« C'est probablement la blessure qui m'a le plus construit » : Maxime Prévot se livre sur son passé
Invité du podcast Face B de Martin Buxant, Maxime Prévot s'est livré avec une rare franchise sur l'épreuve la plus douloureuse de son existence : la mort brutale de son père et l'impossibilité de lui dire adieu.
Publié par Harrison du Bus
Résumé de l'article
Dans le podcast Face B, Maxime Prévot revient sur la mort brutale de son père et sur l'épreuve qui a le plus marqué sa vie.
Les Belges connaissent surtout Maxime Prévot comme ancien président des Engagés, ancien bourgmestre de Namur et actuel ministre des Affaires étrangères. Une personnalité généralement perçue comme calme, mesurée et attachée au compromis.
Invité du podcast Face B de Martin Buxant, le responsable politique a toutefois laissé apparaître une facette beaucoup plus intime de son parcours en revenant sur ce qu'il décrit lui-même comme la blessure la plus fondatrice de sa vie.
Au cœur de son récit se trouvent des relations familiales compliquées, une réconciliation interrompue et un décès brutal survenu au moment où les liens avec son père commençaient enfin à se reconstruire.
Une relation progressivement détruite
Maxime Prévot raconte avoir entretenu pendant de nombreuses années des relations difficiles avec son père.
Selon lui, cette dégradation est largement liée à l'arrivée de la nouvelle compagne de ce dernier, avec laquelle les tensions se sont rapidement installées.
Au fil des années, les rapports familiaux se détériorent au point que les contacts deviennent de plus en plus rares. Le ministre explique même avoir cessé pendant une période de se rendre chez son père.
La situation atteint un nouveau point de rupture lorsque celui-ci annonce son mariage. « Peu importe, vous n'êtes pas convié », lui aurait-il répondu lorsqu'il demanda la date de la cérémonie. Une décision que Maxime Prévot dit ne jamais avoir réellement comprise ni totalement digérée.
Une réconciliation interrompue par le destin
Pourtant, l'histoire ne s'arrête pas là. Après une dizaine d'années de vie commune et un an de mariage, son père décide finalement de quitter sa femme et de s'installer en Espagne.

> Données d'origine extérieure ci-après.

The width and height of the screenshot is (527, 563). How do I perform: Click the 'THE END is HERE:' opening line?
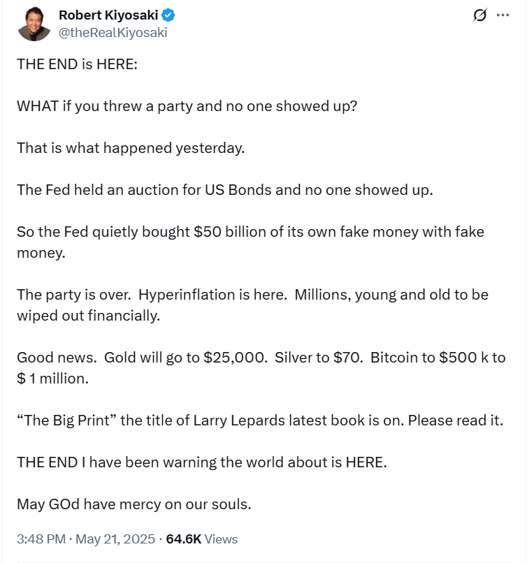point(78,64)
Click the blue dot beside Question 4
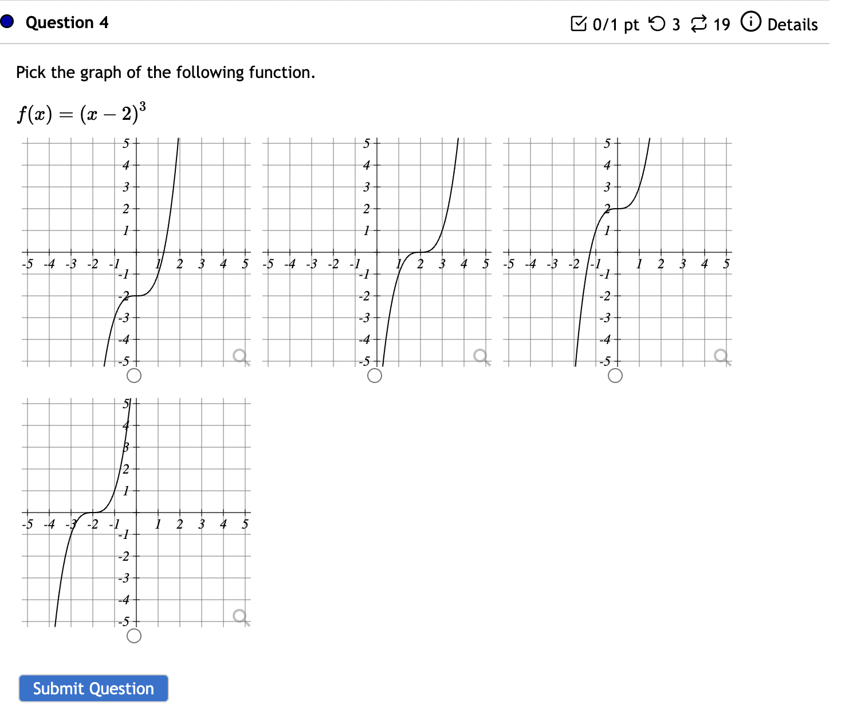The image size is (849, 727). (x=7, y=22)
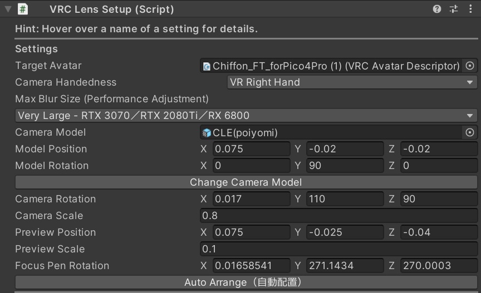The image size is (481, 293).
Task: Collapse the VRC Lens Setup component
Action: click(x=7, y=9)
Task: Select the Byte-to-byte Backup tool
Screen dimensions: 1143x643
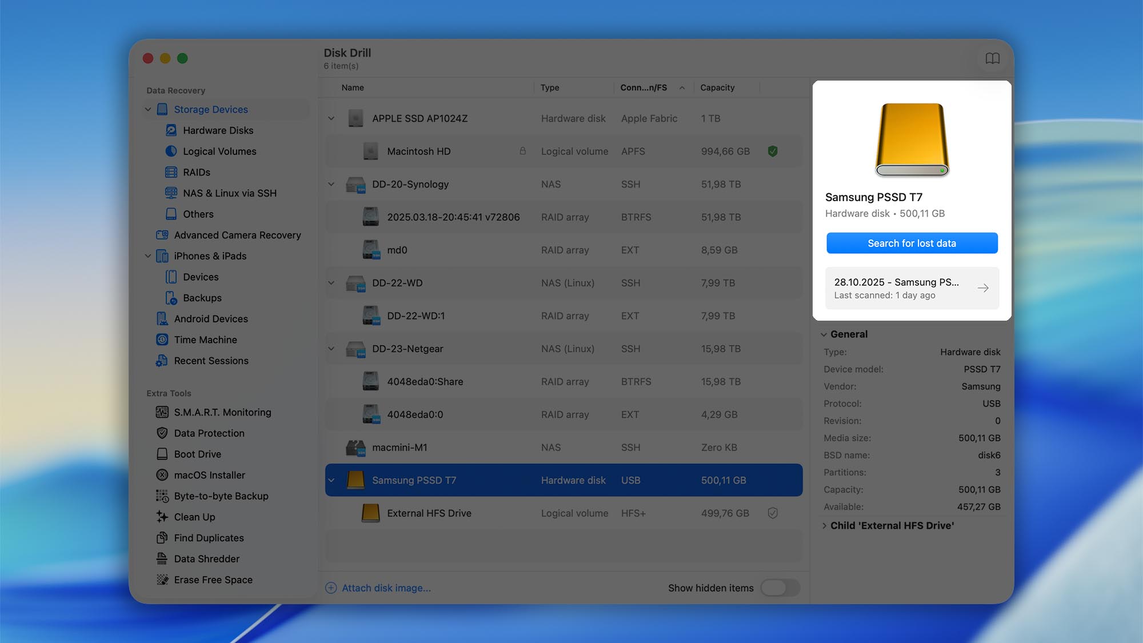Action: coord(221,496)
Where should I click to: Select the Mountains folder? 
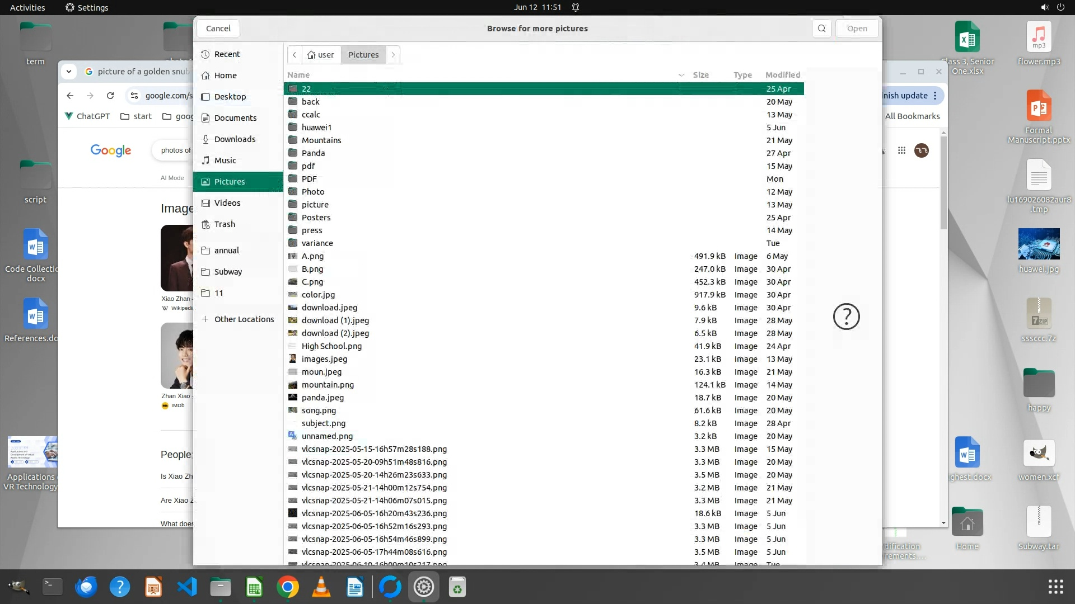click(x=321, y=140)
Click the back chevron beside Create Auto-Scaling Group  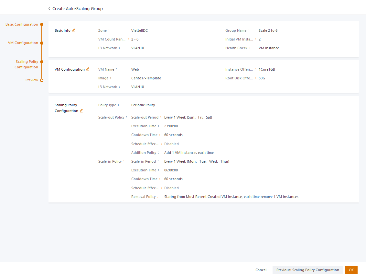click(x=49, y=9)
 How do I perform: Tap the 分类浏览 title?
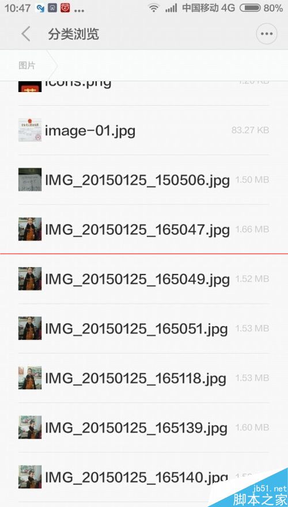(74, 34)
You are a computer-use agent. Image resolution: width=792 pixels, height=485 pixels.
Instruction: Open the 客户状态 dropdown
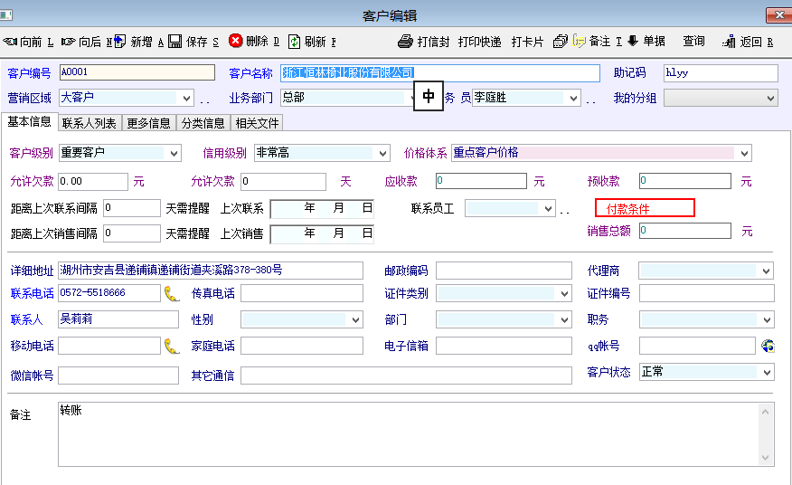click(767, 372)
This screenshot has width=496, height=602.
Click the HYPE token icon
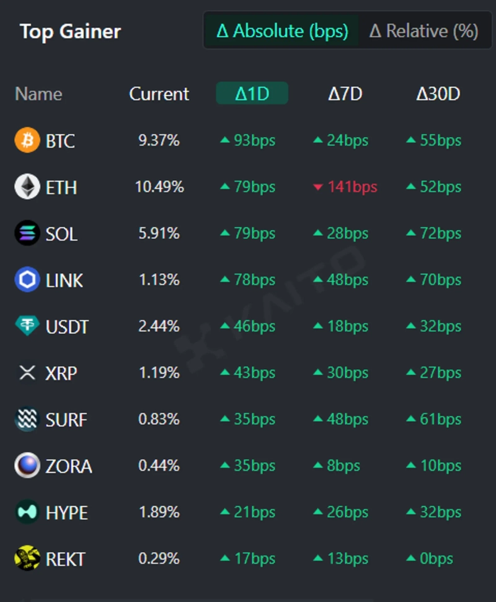click(27, 512)
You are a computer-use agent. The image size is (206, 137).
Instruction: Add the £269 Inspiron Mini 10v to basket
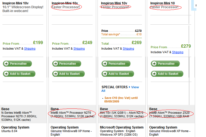[x=118, y=74]
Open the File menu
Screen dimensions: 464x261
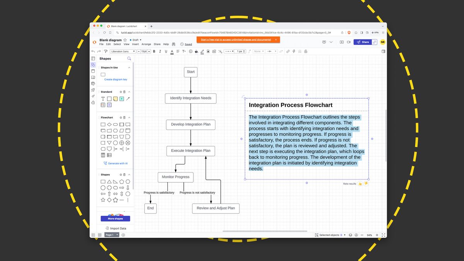pyautogui.click(x=101, y=44)
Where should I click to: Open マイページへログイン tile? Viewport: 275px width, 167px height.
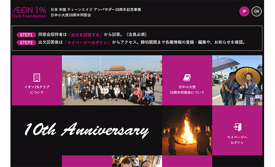[x=237, y=130]
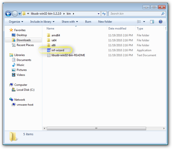Screen dimensions: 172x149
Task: Select the amd64 folder icon
Action: [x=49, y=35]
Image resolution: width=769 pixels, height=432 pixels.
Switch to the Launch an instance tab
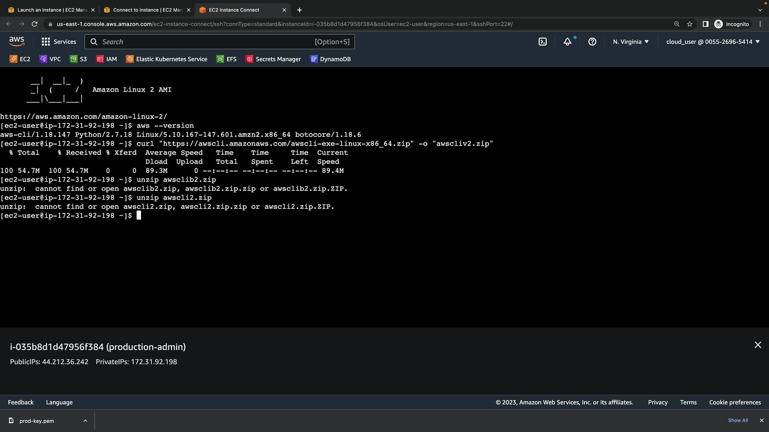pos(52,10)
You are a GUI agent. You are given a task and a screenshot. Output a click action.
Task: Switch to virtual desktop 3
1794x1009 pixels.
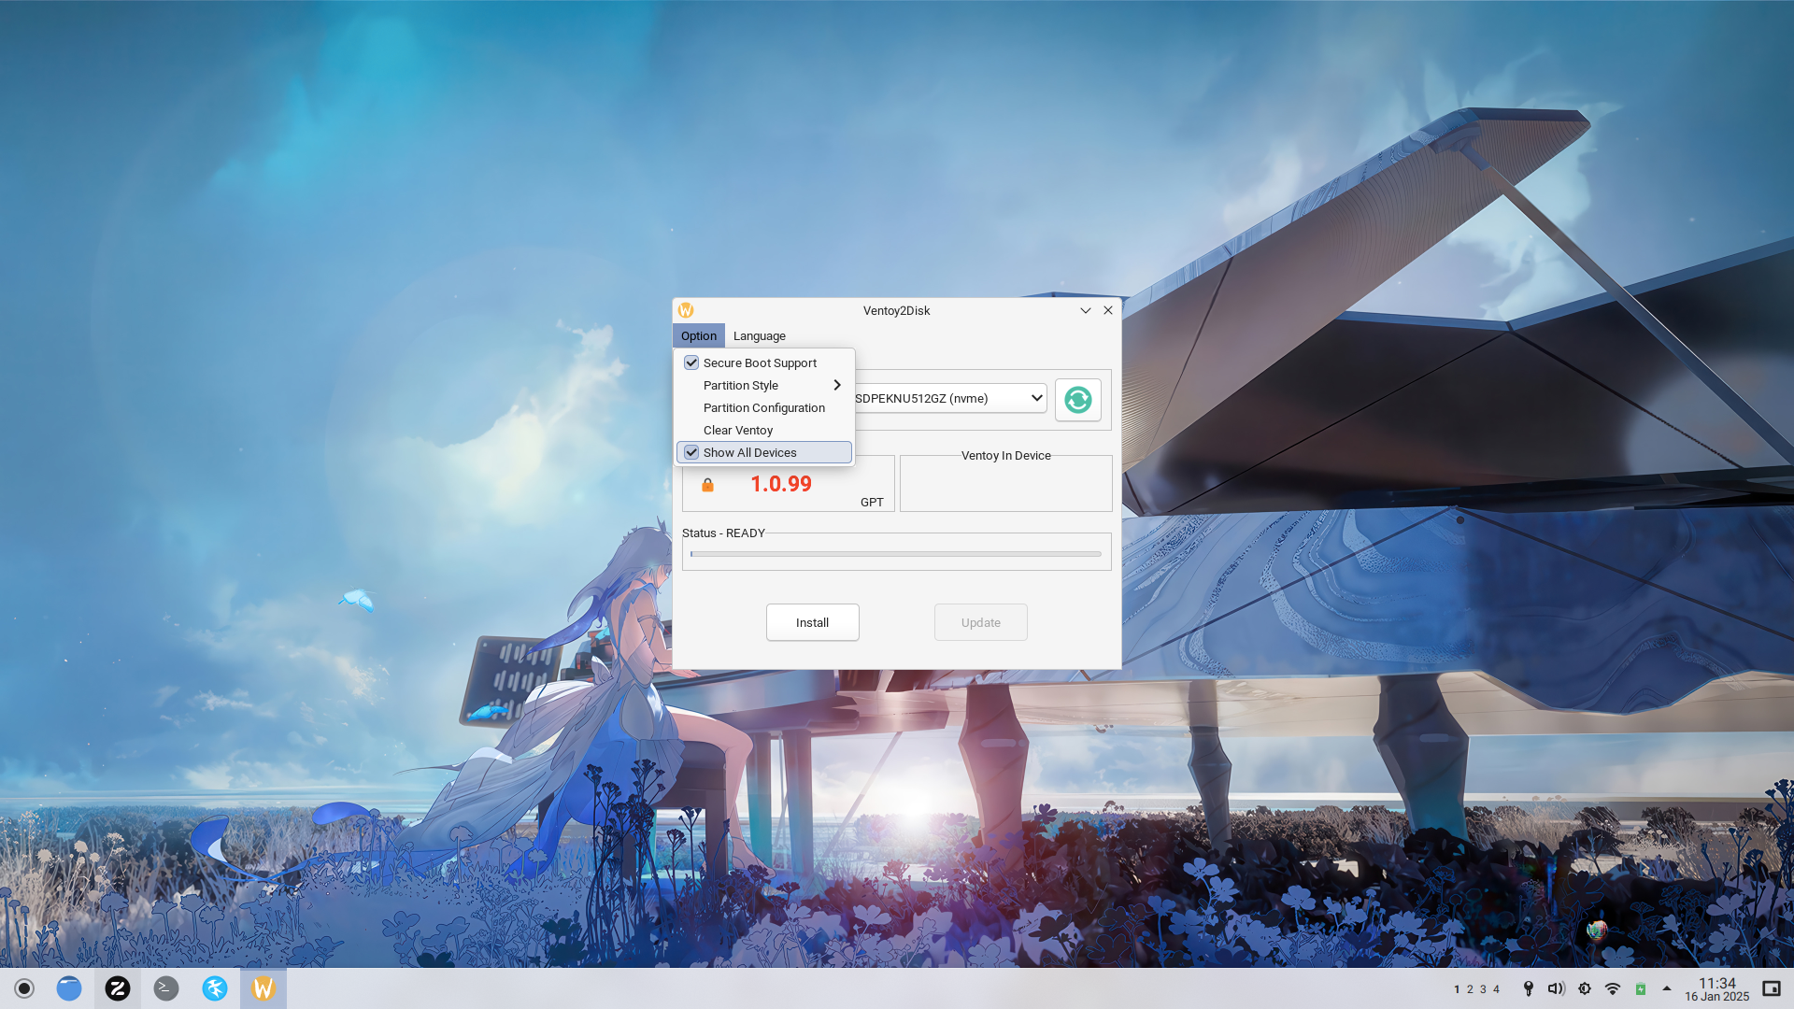[x=1483, y=989]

C'est à ce moment-là que les relations commencent progressivement à s'améliorer. Maxime Prévot explique qu'une nouvelle compagne aurait aidé son père à prendre conscience de certaines erreurs commises dans sa relation avec ses enfants. Un rapprochement s'opère alors entre eux. Cette réconciliation naissante ne durera que quelques mois.
Son père trouve la mort dans un crash d'avion en Espagne. « Il y avait de la complicité qui avait pu renaître quelques mois avant son décès », confie-t-il aujourd'hui, évoquant avec émotion cette seconde chance brutalement interrompue.
Le traumatisme des funérailles
La douleur du décès va toutefois être aggravée par un autre épisode. Comme la femme de son père est toujours légalement mariée avec lui au moment du drame, Maxime Prévot la contacte pour lui annoncer la nouvelle.
La suite le marquera durablement. Selon son récit, celle-ci se rend immédiatement en Espagne puis cesse toute communication avec les enfants du défunt. Quelques jours plus tard, Maxime Prévot découvre que les funérailles ont déjà eu lieu.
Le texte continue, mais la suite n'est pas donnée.